Instructions to follow ::
Please transcribe, exactly, the line that contains "Task: Expand the" and every line after it to the end of the records, and nothing else.

The records ::
────

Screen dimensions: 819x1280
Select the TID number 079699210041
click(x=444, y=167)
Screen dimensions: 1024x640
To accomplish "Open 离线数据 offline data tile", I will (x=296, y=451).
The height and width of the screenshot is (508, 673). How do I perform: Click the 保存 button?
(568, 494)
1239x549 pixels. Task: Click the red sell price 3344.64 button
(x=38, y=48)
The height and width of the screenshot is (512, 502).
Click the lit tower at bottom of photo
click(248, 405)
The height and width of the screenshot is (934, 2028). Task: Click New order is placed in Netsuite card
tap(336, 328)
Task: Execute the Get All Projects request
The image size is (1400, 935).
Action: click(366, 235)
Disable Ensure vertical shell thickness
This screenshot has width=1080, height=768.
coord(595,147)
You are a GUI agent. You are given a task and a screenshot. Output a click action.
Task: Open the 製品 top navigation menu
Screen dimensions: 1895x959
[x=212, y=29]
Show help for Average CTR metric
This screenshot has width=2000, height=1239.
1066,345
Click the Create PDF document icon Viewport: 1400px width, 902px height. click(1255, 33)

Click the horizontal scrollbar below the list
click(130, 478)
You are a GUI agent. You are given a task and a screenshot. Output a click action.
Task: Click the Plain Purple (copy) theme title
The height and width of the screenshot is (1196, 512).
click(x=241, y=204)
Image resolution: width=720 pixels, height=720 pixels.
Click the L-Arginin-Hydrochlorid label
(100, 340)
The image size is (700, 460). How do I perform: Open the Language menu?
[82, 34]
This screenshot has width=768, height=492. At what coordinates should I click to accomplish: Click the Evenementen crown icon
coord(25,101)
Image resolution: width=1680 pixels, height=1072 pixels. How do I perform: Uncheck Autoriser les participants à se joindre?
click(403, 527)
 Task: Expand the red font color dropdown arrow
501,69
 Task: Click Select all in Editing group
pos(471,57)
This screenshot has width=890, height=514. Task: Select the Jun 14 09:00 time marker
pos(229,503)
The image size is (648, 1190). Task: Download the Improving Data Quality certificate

────

Response ::
 Task: Expand the red font color dropdown arrow
501,69
 Task: Click Select all in Editing group
pos(471,57)
This screenshot has width=890, height=514. Task: Select the Jun 14 09:00 time marker
pos(229,503)
The image size is (648, 1190). Task: Download the Improving Data Quality certificate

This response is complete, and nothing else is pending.